*What the task asks*: Put each line of the material below into a Markdown table with the columns "Row" and "Line", numbering the rows and omitting blank lines.

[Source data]
..........
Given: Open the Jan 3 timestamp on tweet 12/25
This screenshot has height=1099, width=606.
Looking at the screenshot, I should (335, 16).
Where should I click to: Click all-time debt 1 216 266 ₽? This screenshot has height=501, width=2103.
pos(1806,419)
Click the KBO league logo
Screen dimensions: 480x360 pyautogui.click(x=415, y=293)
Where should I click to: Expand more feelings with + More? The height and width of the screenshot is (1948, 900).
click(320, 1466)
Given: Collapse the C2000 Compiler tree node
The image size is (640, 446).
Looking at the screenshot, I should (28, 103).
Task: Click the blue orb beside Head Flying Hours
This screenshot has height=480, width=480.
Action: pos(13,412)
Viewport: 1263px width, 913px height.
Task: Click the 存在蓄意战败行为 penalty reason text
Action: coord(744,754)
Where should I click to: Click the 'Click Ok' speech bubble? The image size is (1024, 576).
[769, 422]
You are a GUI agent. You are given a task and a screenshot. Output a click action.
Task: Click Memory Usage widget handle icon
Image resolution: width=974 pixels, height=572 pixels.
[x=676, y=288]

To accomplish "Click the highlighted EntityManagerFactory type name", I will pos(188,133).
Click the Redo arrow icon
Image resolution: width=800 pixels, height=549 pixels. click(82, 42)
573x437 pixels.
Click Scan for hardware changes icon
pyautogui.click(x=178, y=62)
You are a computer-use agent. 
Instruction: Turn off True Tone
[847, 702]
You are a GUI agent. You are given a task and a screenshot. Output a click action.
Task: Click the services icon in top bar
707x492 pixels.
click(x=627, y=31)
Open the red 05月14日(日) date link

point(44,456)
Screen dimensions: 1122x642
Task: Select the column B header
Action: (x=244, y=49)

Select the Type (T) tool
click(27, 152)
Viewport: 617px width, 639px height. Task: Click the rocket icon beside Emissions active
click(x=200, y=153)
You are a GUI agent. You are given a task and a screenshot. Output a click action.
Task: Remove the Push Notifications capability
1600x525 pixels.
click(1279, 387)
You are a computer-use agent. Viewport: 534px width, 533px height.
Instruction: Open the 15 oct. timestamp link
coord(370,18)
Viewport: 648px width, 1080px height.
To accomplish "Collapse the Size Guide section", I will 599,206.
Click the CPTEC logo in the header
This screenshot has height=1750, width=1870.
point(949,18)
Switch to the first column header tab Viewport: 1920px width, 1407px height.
..........
*Worked answer*:
| Row | Line |
|---|---|
| 1 | Given: Open the Jan 3 timestamp on tweet 12/25 |
| 2 | This screenshot has height=1099, width=606. |
| 3 | Looking at the screenshot, I should (335, 16). |
| 4 | Where should I click to: Click all-time debt 1 216 266 ₽? This screenshot has height=501, width=2103. |
| 5 | pos(1806,419) |
| 6 | Click the KBO league logo |
| 7 | Screen dimensions: 480x360 pyautogui.click(x=415, y=293) |
| 8 | Where should I click to: Expand more feelings with + More? The height and width of the screenshot is (1948, 900). |
| 9 | click(320, 1466) |
| 10 | Given: Collapse the C2000 Compiler tree node |
| 11 | The image size is (640, 446). |
| 12 | Looking at the screenshot, I should (28, 103). |
| 13 | Task: Click the blue orb beside Head Flying Hours |
| 14 | This screenshot has height=480, width=480. |
| 15 | Action: pos(13,412) |
| 16 | Viewport: 1263px width, 913px height. |
| 17 | Task: Click the 存在蓄意战败行为 penalty reason text |
| 18 | Action: coord(744,754) |
| 19 | Where should I click to: Click the 'Click Ok' speech bubble? The image size is (1024, 576). |
| 20 | [769, 422] |
| 21 | You are a GUI agent. You are given a task and a screenshot. Output a click action. |
| 22 | Task: Click Memory Usage widget handle icon |
| 23 | Image resolution: width=974 pixels, height=572 pixels. |
| 24 | [x=676, y=288] |
| 25 | To accomplish "Click the highlighted EntityManagerFactory type name", I will pos(188,133). |
| 26 | Click the Redo arrow icon |
| 27 | Image resolution: width=800 pixels, height=549 pixels. click(82, 42) |
| 28 | 573x437 pixels. |
| 29 | Click Scan for hardware changes icon |
| 30 | pyautogui.click(x=178, y=62) |
| 31 | You are a computer-use agent.  |
| 32 | Instruction: Turn off True Tone |
| 33 | [847, 702] |
| 34 | You are a GUI agent. You are given a task and a screenshot. Output a click action. |
| 35 | Task: Click the services icon in top bar |
| 36 | 707x492 pixels. |
| 37 | click(x=627, y=31) |
| 38 | Open the red 05月14日(日) date link |
| 39 | point(44,456) |
| 40 | Screen dimensions: 1122x642 |
| 41 | Task: Select the column B header |
| 42 | Action: (x=244, y=49) |
| 43 | Select the Type (T) tool |
| 44 | click(27, 152) |
| 45 | Viewport: 617px width, 639px height. Task: Click the rocket icon beside Emissions active |
| 46 | click(x=200, y=153) |
| 47 | You are a GUI agent. You are given a task and a screenshot. Output a click action. |
| 48 | Task: Remove the Push Notifications capability |
| 49 | 1600x525 pixels. |
| 50 | click(1279, 387) |
| 51 | You are a computer-use agent. Viewport: 534px width, 533px height. |
| 52 | Instruction: Open the 15 oct. timestamp link |
| 53 | coord(370,18) |
| 54 | Viewport: 648px width, 1080px height. |
| 55 | To accomplish "Collapse the Size Guide section", I will 599,206. |
| 56 | Click the CPTEC logo in the header |
| 57 | This screenshot has height=1750, width=1870. |
| 58 | point(949,18) |
| 59 | Switch to the first column header tab Viewport: 1920px width, 1407px height. |